Try mixing and matching from various self-tracking categories for a holistic view of your quantified self-data!

Is Self Tracking For You?

While self-tracking does wonders for many individuals, assessing a few factors helps determine if it fits your lifestyle and personality:

  • Highly motivated to change – The most successful trackers have explicitly defined goals and a deep commitment to investing the effort needed to analyze data for insights as part of an experimentation cycle. Casual interest tends to fade.
  • Growth mindset – Since data often reveals uncomfortable realities, having a self-improvement mindset prevents getting discouraged. Use insights for constructive change.
  • Pattern-oriented – Getting value relies on identifying trends and connections between factors, cycles, variability, and outliers in the data. Requires dialing into patterns emerging over time.
  • Enjoys experiments – The process involves regularly testing interventions on yourself and tracking outcomes. Whether trying new productivity tactics or diet changes, be comfortable iteratively experimenting.
  • Appreciates metrics – At its core self-tracking relies on numbers, so feeling engaged in looking at graphs, stats, and figures are critical. Data should motivate, not overwhelm.

Please look at where you stand on these facets before investing heavily in tracking. Temper expectations if your tendencies differ significantly or ensure you feel empowered by data, not anxious.

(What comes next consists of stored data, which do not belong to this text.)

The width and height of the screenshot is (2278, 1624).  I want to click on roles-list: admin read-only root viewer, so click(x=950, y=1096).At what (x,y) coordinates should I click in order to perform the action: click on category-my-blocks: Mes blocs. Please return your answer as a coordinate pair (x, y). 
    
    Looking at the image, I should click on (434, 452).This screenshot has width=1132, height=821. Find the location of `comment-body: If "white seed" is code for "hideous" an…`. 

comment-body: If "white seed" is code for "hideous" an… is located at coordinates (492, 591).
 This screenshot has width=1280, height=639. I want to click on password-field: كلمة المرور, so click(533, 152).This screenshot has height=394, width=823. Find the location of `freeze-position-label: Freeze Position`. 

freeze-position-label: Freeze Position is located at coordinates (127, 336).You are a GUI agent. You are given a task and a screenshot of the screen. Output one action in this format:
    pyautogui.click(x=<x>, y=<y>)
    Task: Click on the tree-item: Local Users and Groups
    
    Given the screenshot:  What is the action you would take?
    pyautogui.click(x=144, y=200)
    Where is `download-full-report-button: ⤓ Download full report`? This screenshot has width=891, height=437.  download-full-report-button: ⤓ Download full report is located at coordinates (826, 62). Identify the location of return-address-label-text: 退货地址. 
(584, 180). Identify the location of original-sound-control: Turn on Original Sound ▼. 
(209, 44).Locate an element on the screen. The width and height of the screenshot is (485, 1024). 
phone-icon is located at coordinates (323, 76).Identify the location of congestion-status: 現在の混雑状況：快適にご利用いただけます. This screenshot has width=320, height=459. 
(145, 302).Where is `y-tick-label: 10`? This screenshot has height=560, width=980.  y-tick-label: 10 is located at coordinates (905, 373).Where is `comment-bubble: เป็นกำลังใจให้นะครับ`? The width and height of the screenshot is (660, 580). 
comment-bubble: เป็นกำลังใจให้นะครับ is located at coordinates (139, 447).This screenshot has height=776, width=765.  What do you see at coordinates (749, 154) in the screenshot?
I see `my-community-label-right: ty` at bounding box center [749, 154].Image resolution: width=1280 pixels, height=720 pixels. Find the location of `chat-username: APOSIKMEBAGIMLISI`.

That said, almost anyone can benefit from tracking specific metrics more consciously, even if not diving entirely into the quantified self-movement monitoring every detail. Select what resonates with bringing more mindfulness to behaviors needing attention.

Conclusion

In closing, tracking leverages data, devices, journaling, and modern technology to record personal metrics – opening insights into health, behaviors, habits, and more that optimize your lifestyle. Tracking serves as an experiment generating information you act upon iteratively. Self-tracking fosters remarkable self-awareness and positive changes when done consistently for the long haul.

Hopefully, this beginner’s guide provided a foundation for understanding best practices to start tracking yourself. Define your objectives for change and pick suitable tracking tools aligning with your needs and preferences. Soon, you’ll gather data revealing trends and influencers for testing interventions. Before long, you become your science experiment, tinkering for aspirational outcomes – enjoying the process of self-optimization and discovery!